Entidades querem ampliar isenção do ICMS sobre energia renovável
Entidades
solicitam ao governador aprimoramento do convênio que trata da isenção de ICMS
sobre geradoras e distribuidoras de energias
No documento enviado sexta-feira, 27, ao governador, as entidades pedem nova adesão ao convênio, que vence no próximo dia 31, por tempo indeterminado, e inclua as pequenas empresas geradoras de energia para, também, serem contempladas com o benefício da isenção do ICMS. As entidades alegam que “com o fim da isenção para as geradoras e distribuidoras há risco quanto à competitividade do Estado do Paraná para a atração de novos investimentos em geração de energia elétrica renovável e econômica”.
Sobre o convênio
O Convênio ICMS nº 16/2015, de autoria do Conselho Nacional de Política Fazendária (Confaz), estabeleceu a isenção de cobrança de ICMS sobre a energia elétrica gerada por sistemas de microgeração e minigeração distribuída a partir de fontes renováveis (GD) e compensada por meio do Sistema de Compensação de Energia Elétrica (SCEE). Este convênio contribui de forma expressiva para o desenvolvimento da GD no Estado do Paraná, reduzindo custos operacionais da geração própria de energia elétrica renovável. Desde a sua publicação, têm exercido papel fundamental na viabilidade econômica dos sistemas de GD, atraindo empresas de toda a cadeia produtiva ligada ao setor, gerando novos empregos locais de qualidade e aumentando a arrecadação de tributos para os cofres públicos.
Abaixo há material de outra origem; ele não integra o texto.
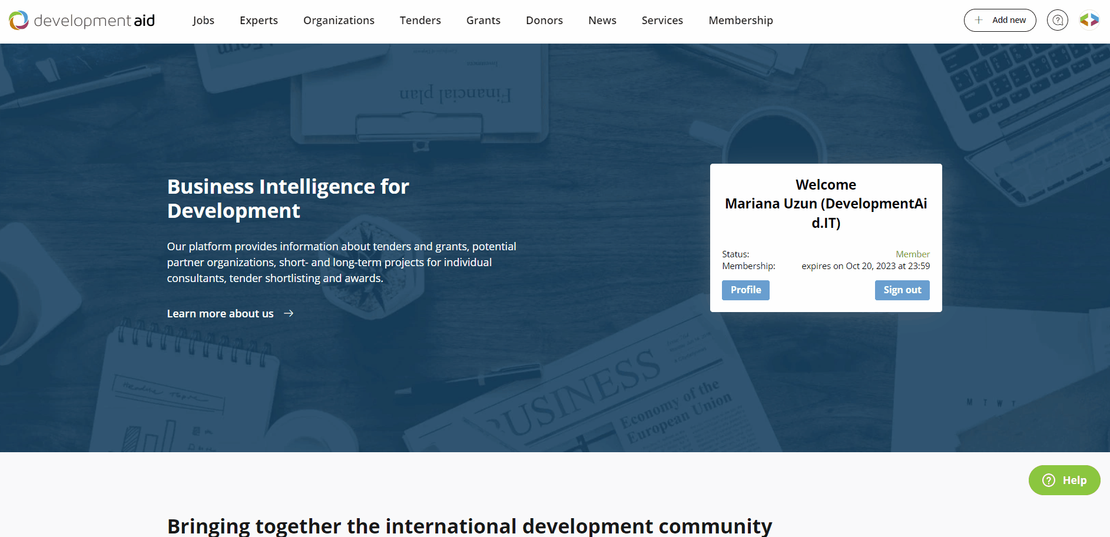Click the DevelopmentAid logo
This screenshot has height=537, width=1110.
82,21
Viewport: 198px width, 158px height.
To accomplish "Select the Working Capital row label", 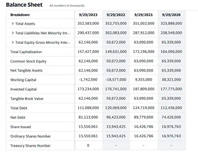I will coord(23,80).
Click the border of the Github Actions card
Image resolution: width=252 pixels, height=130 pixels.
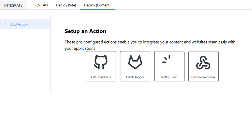(x=86, y=66)
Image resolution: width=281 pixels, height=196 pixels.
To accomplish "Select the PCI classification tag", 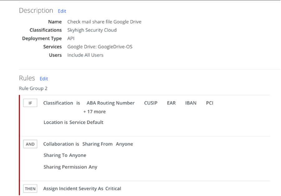I will (x=209, y=103).
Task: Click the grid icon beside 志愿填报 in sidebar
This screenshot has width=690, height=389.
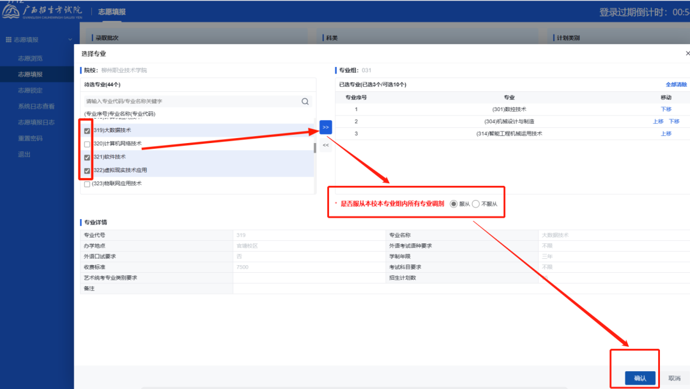Action: 9,40
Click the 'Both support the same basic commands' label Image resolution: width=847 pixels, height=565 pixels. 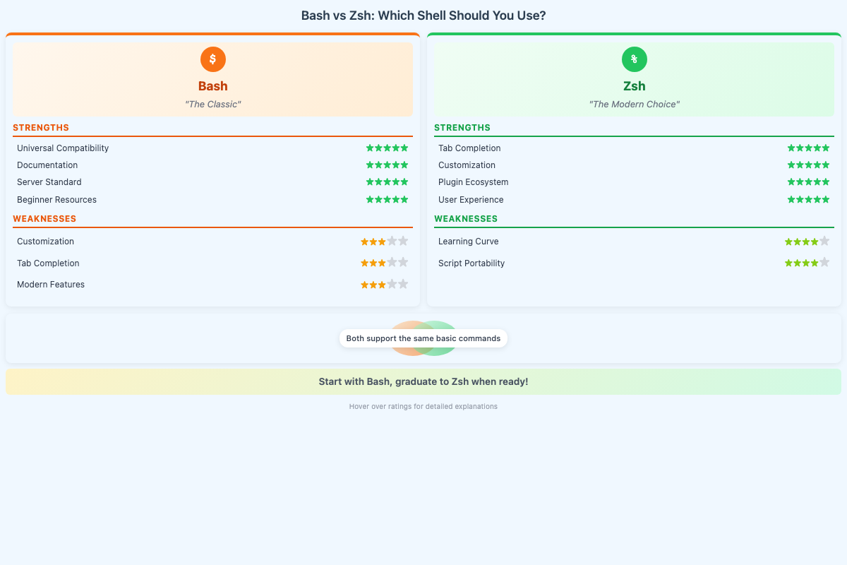click(x=423, y=338)
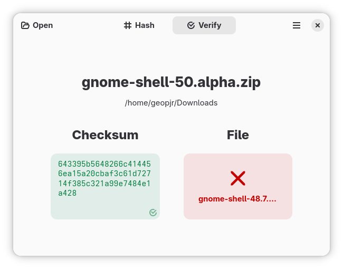Click empty space in the green checksum box
This screenshot has height=269, width=343.
point(100,208)
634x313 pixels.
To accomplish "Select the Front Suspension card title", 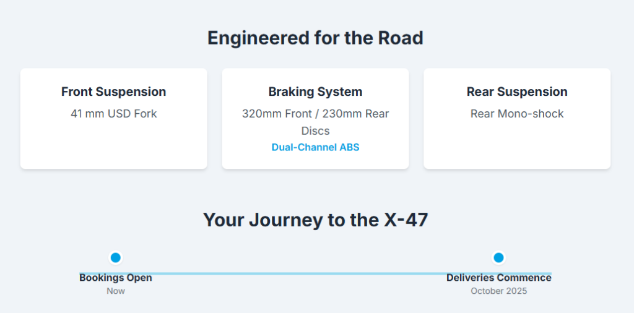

As entidades destacam que no Paraná houve aumento da potência instalada de Geração Distribuída, passando de 42 MW em 2018 para 510 MW em maio de 2022 (fonte: Aneel). Esse crescimento somente foi possível devido à adesão do Paraná ao Convênio ICMS nº 16/2015, que ocorreu em maio de 2018.
No entanto, o Governo do PR realizou a adesão limitando o benefício ao prazo máximo de 48 meses por unidade consumidora beneficiada pelo Convênio, sendo possível a concessão uma única vez por endereço.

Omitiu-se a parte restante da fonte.